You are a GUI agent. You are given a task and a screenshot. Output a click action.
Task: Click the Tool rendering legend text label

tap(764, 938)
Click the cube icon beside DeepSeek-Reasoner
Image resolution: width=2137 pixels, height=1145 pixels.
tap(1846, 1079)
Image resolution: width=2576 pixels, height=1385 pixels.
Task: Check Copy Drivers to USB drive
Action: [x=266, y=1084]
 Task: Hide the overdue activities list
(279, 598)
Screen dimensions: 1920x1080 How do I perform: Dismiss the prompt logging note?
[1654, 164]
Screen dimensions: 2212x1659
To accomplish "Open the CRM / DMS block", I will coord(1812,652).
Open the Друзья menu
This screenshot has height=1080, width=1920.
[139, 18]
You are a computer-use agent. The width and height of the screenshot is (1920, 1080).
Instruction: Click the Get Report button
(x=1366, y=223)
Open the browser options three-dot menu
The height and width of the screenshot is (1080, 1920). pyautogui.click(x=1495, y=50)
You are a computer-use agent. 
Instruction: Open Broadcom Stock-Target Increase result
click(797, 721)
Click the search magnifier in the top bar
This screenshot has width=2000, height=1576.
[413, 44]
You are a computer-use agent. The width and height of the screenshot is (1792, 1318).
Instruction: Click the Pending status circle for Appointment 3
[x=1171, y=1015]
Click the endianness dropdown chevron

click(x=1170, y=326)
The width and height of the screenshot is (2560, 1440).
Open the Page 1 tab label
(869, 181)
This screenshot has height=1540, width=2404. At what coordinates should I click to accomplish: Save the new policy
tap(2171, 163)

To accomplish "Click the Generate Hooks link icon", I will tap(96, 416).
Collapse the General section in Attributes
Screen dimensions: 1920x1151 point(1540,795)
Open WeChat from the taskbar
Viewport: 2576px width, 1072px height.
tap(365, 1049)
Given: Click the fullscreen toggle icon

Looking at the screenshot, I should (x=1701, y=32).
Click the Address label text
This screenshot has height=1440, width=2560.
• • • •
■ **Work request**
Give all of the lines above again, exactly as they are.

■ **Solution to this problem**
You are a GUI agent. You are given a task and a screenshot. Output a click action.
Task: Click the Tool rendering legend text label

tap(764, 938)
Click the cube icon beside DeepSeek-Reasoner
Image resolution: width=2137 pixels, height=1145 pixels.
tap(1846, 1079)
Image resolution: width=2576 pixels, height=1385 pixels.
Task: Check Copy Drivers to USB drive
Action: [x=266, y=1084]
 Task: Hide the overdue activities list
(279, 598)
Screen dimensions: 1920x1080 How do I perform: Dismiss the prompt logging note?
[1654, 164]
Screen dimensions: 2212x1659
To accomplish "Open the CRM / DMS block", I will coord(1812,652).
Open the Друзья menu
This screenshot has height=1080, width=1920.
[139, 18]
You are a computer-use agent. The width and height of the screenshot is (1920, 1080).
Instruction: Click the Get Report button
(x=1366, y=223)
Open the browser options three-dot menu
The height and width of the screenshot is (1080, 1920). pyautogui.click(x=1495, y=50)
You are a computer-use agent. 
Instruction: Open Broadcom Stock-Target Increase result
click(797, 721)
Click the search magnifier in the top bar
This screenshot has width=2000, height=1576.
[413, 44]
You are a computer-use agent. The width and height of the screenshot is (1792, 1318).
Instruction: Click the Pending status circle for Appointment 3
[x=1171, y=1015]
Click the endianness dropdown chevron

click(x=1170, y=326)
The width and height of the screenshot is (2560, 1440).
Open the Page 1 tab label
(869, 181)
This screenshot has height=1540, width=2404. At what coordinates should I click to accomplish: Save the new policy
tap(2171, 163)

To accomplish "Click the Generate Hooks link icon", I will tap(96, 416).
Collapse the General section in Attributes
Screen dimensions: 1920x1151 point(1540,795)
Open WeChat from the taskbar
Viewport: 2576px width, 1072px height.
tap(365, 1049)
Given: Click the fullscreen toggle icon

Looking at the screenshot, I should (x=1701, y=32).
Click the Address label text
This screenshot has height=1440, width=2560.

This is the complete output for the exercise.